The {IDF_TARGET_NAME} has a built-in sensor used to measure the chip's internal temperature. The temperature sensor module contains an 8-bit Sigma-Delta ADC and a DAC to compensate for the temperature offset.
Due to restrictions of hardware, the sensor has predefined measurement ranges with specific measurement errors. See the table below for details.

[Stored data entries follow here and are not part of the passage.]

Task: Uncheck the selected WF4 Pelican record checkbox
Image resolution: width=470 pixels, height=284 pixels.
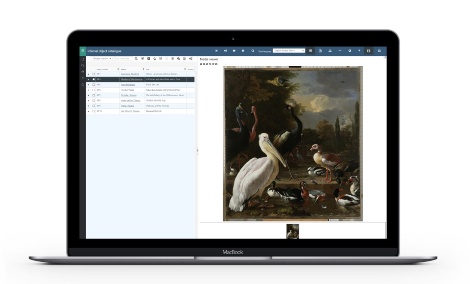Action: 94,78
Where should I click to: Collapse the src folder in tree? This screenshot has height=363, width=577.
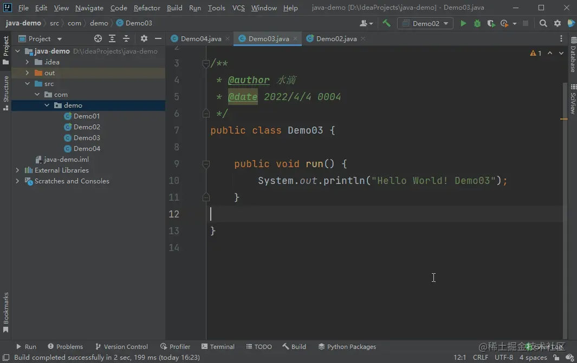click(x=27, y=84)
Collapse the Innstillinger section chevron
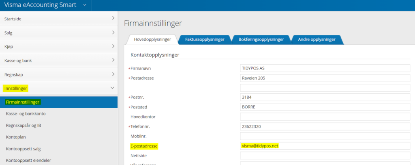The image size is (415, 165). [113, 88]
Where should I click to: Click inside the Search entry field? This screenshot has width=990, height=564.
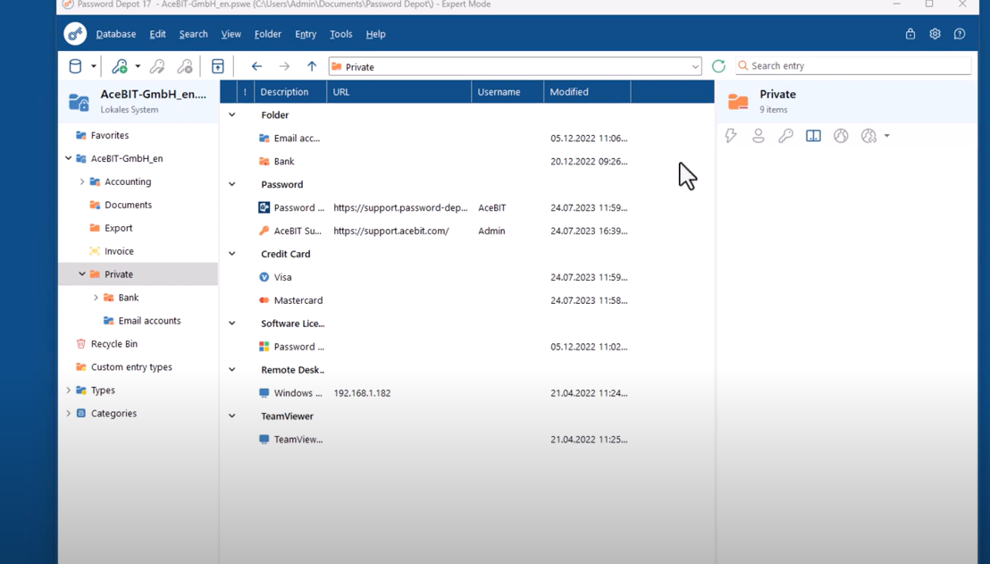pyautogui.click(x=840, y=64)
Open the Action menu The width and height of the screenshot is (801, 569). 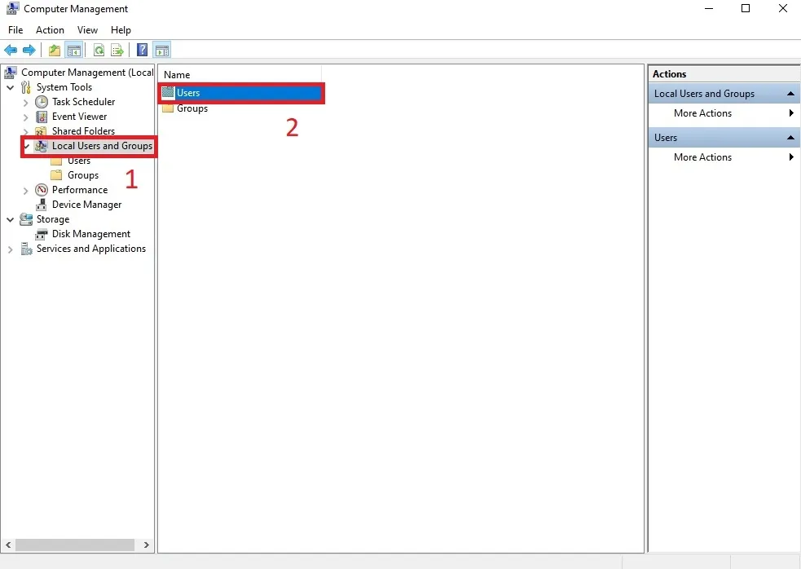(x=50, y=30)
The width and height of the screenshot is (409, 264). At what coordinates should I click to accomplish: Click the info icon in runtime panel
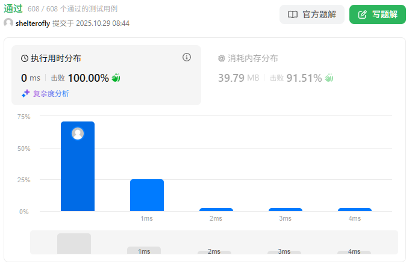[x=187, y=58]
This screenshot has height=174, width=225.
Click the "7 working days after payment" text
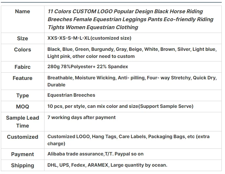click(x=82, y=118)
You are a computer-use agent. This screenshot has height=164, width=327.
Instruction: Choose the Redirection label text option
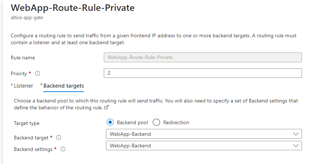pyautogui.click(x=176, y=122)
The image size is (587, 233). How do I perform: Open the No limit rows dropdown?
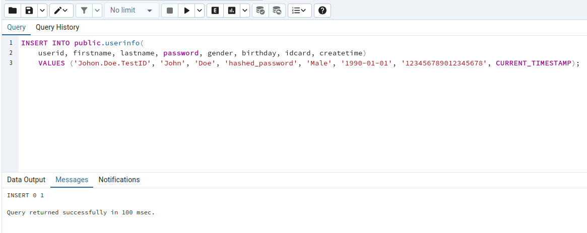[x=131, y=11]
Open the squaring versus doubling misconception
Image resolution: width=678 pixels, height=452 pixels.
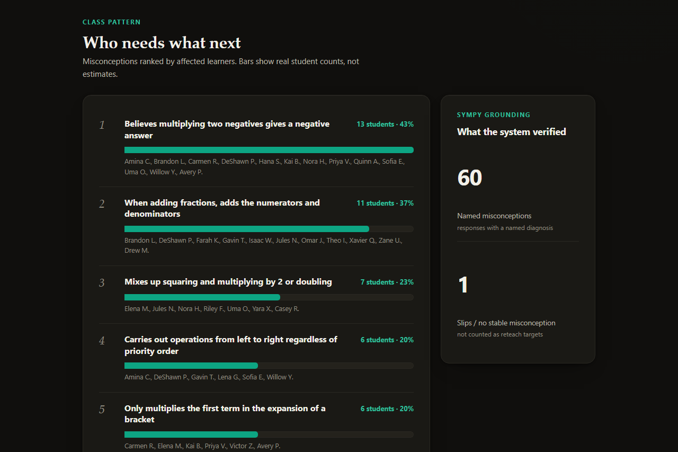pyautogui.click(x=228, y=282)
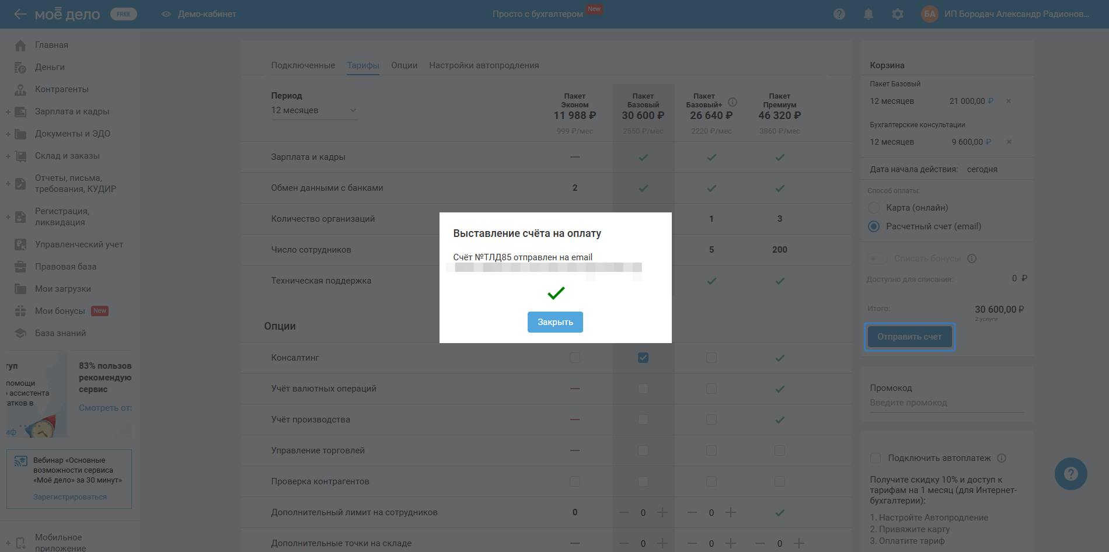The width and height of the screenshot is (1109, 552).
Task: Select Карта (онлайн) payment method
Action: click(x=874, y=208)
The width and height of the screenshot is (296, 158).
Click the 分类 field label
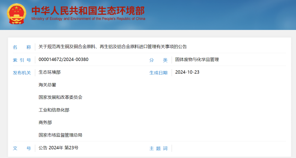pyautogui.click(x=158, y=60)
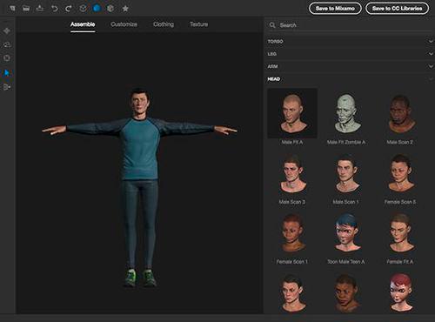Image resolution: width=435 pixels, height=322 pixels.
Task: Click the undo arrow icon
Action: 54,9
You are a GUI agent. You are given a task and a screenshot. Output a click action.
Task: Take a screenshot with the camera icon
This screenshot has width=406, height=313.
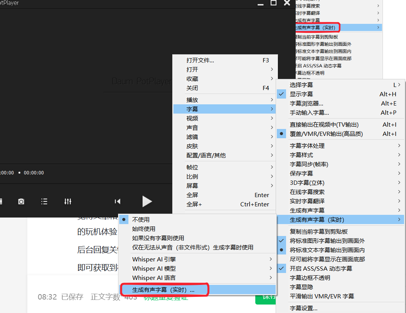coord(21,201)
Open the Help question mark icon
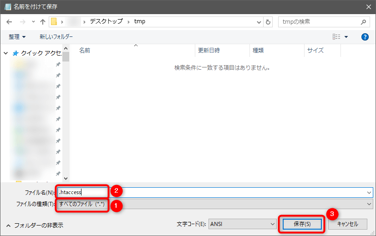 pyautogui.click(x=365, y=37)
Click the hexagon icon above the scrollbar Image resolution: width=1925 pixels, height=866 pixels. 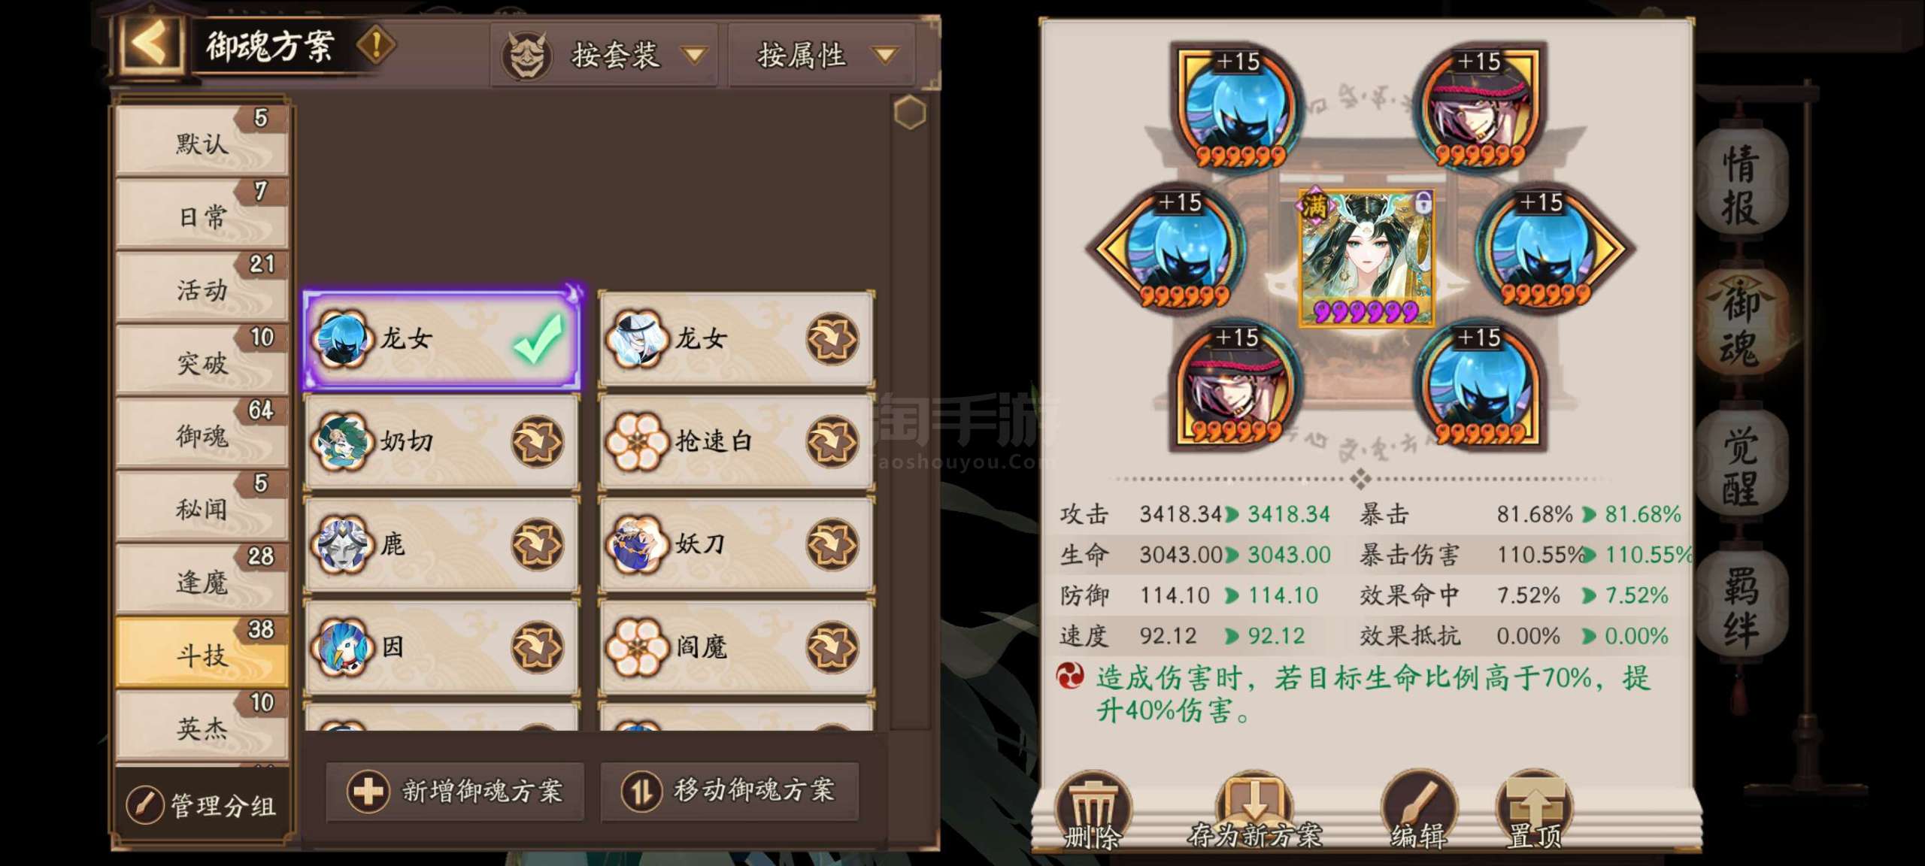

| predefined range (°C) | error (°C) |
|---|---|
| 50 ~ 125 | < 3 |
| 20 ~ 100 | < 2 |
| -10 ~ 80 | < 1 |
| -30 ~ 50 | < 2 |
| -40 ~ 20 | < 3 |
Note
The temperature sensor is designed primarily to measure the temperature changes inside the chip. The temperature value depends on factors like microcontroller clock frequency or I/O load. Generally, the chip's internal temperature might be higher than the ambient temperature.
.. list::
- `Resource Allocation <#resource-allocation>`__ - covers which parameters should be set up to get a temperature sensor handle and how to recycle the resources when temperature sensor finishes working.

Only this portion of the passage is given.